-------- PROVIDED TEXT --------

Attention: We are retiring the ASP.NET Community Blogs. Learn more >

Shocked by our community's response to piracy

I'm really, really shocked at some of the responses I got to my blog entry about the piracy of Doom 3. I guess I'd go as far as to say that I'm disappointed.

The people that tried to justify it or downplay it I assume aren't kids that don't know life without the Internet, and even more disturbing, many presumably write software for a living.

Some people make a distinction between physical goods and software, and try to make the claim that it doesn't hurt anyone. Others say that the price of these intangible goods are frequently a reason for piracy, as if to cite some kind of moral justification. Like I said, people have the right to create something and be compensated for their work. It's not more complicated than that. If it's too expensive, then you don't buy it and use it. Let normal market forces determine the success or failure of a product. What's “fair“ doesn't even factor into it. If you freeload off of work that I did, and I find out, I'm going to sue your ass into oblivion. It's not your right to decide what's “right,“ you either pay for the product or you don't get to use it.

If you think that owning something means having something tangible, can I have all of your money in the bank? Because it's not tangible, it's just a number in a computer, kind of like software.

I especially loved the comment that kids stealing the game might buy it anyway. I've never read a more naive comment than that.

16 Comments

  • One of the nasty problems with software is that they violate the sense of fair use that consumers have taken advantage of for years. When one of my friends goes out and buys a new Metallica CD, we're all going to physically make a copy. Until the digital revolution, the right to make bootleg copies to distribute to family and friends was clearly outlined by the law. To this day, people swap CDs, DVDs and books with each other in the physical medium and we accept it.

-------- RECORDED INFORMATION --------

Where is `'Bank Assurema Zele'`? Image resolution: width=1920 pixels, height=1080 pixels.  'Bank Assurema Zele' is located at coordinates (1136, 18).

--------
-------- RECORDED INFORMATION --------

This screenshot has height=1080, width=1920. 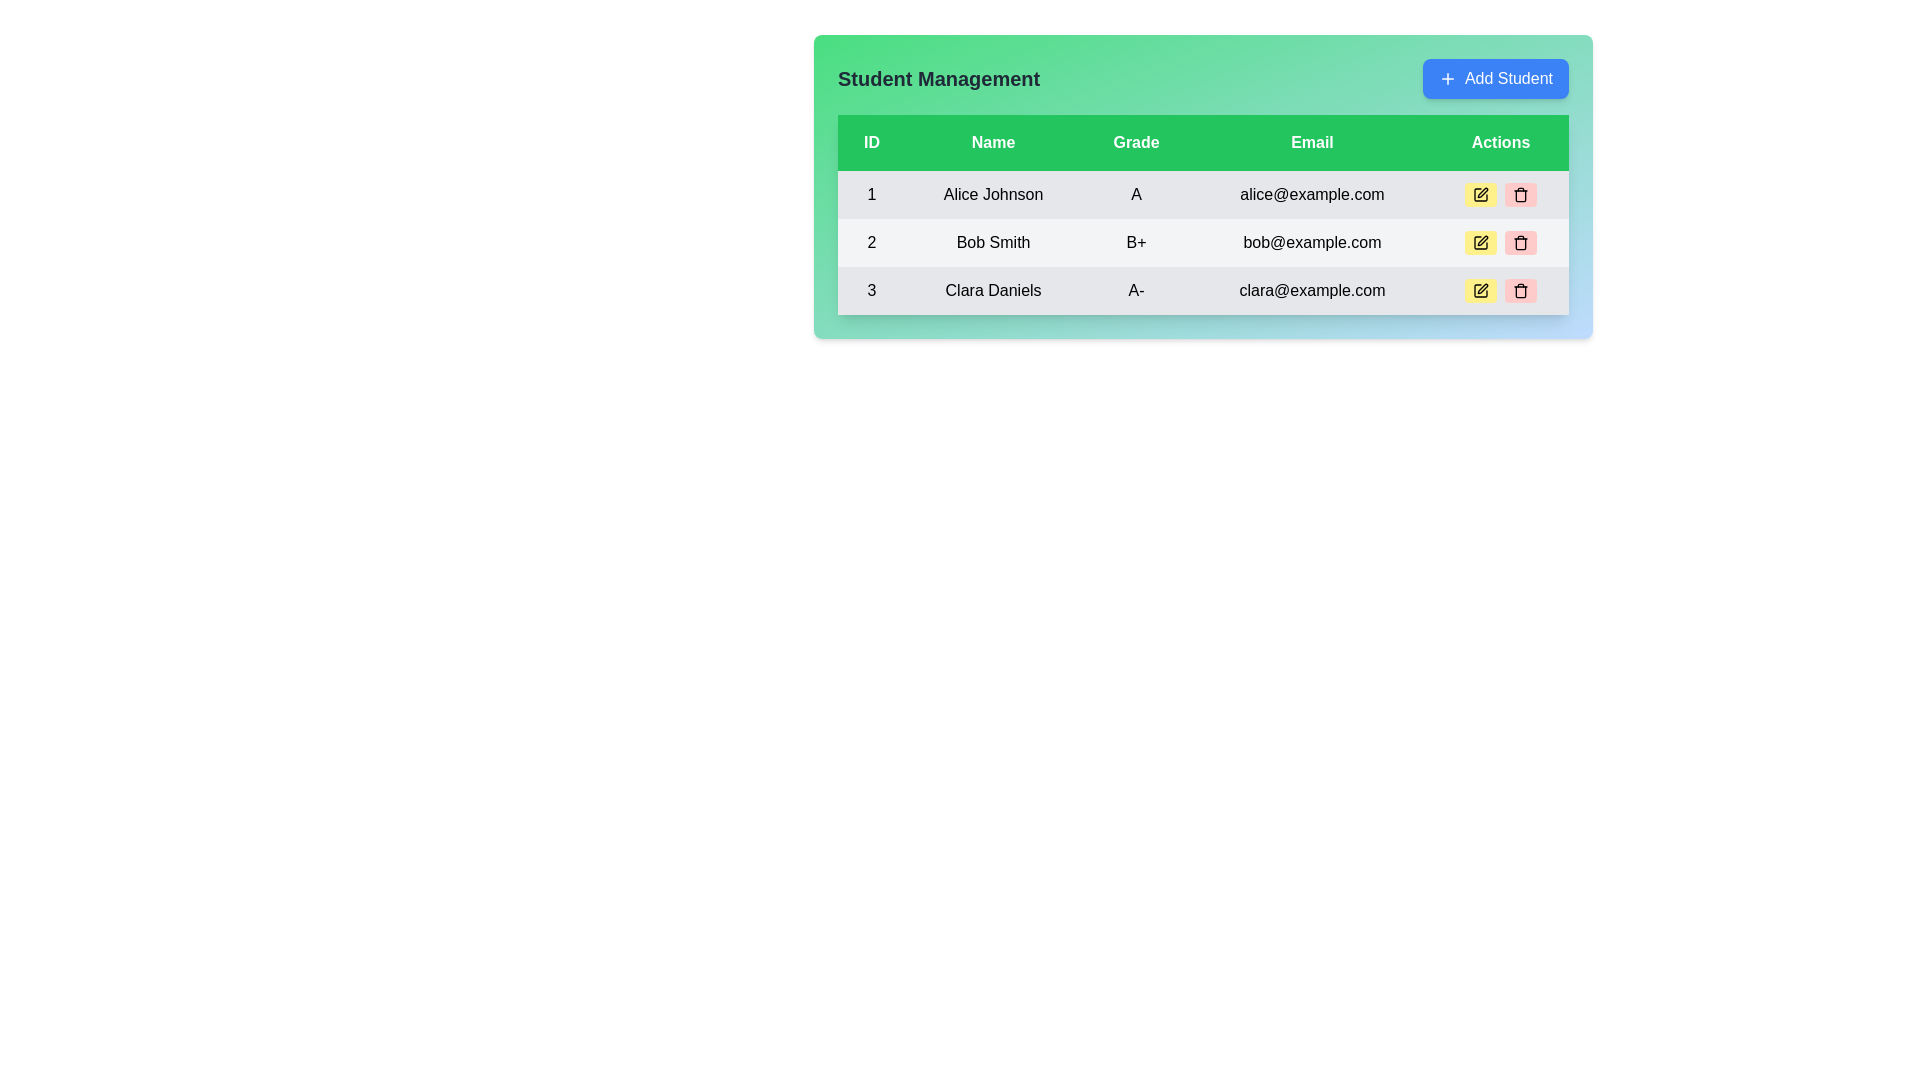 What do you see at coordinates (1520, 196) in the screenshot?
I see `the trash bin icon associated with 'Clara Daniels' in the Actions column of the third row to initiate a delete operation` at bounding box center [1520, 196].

--------

## WHAT IS NEEDED
Print the stretch of the blog post on piracy from "I'm really, really" through "that I'm disappointed.". Rely only on the blog post on piracy, not the material.

## PROBLEM SOLUTION
I'm really, really shocked at some of the responses I got to my blog entry about the piracy of Doom 3. I guess I'd go as far as to say that I'm disappointed.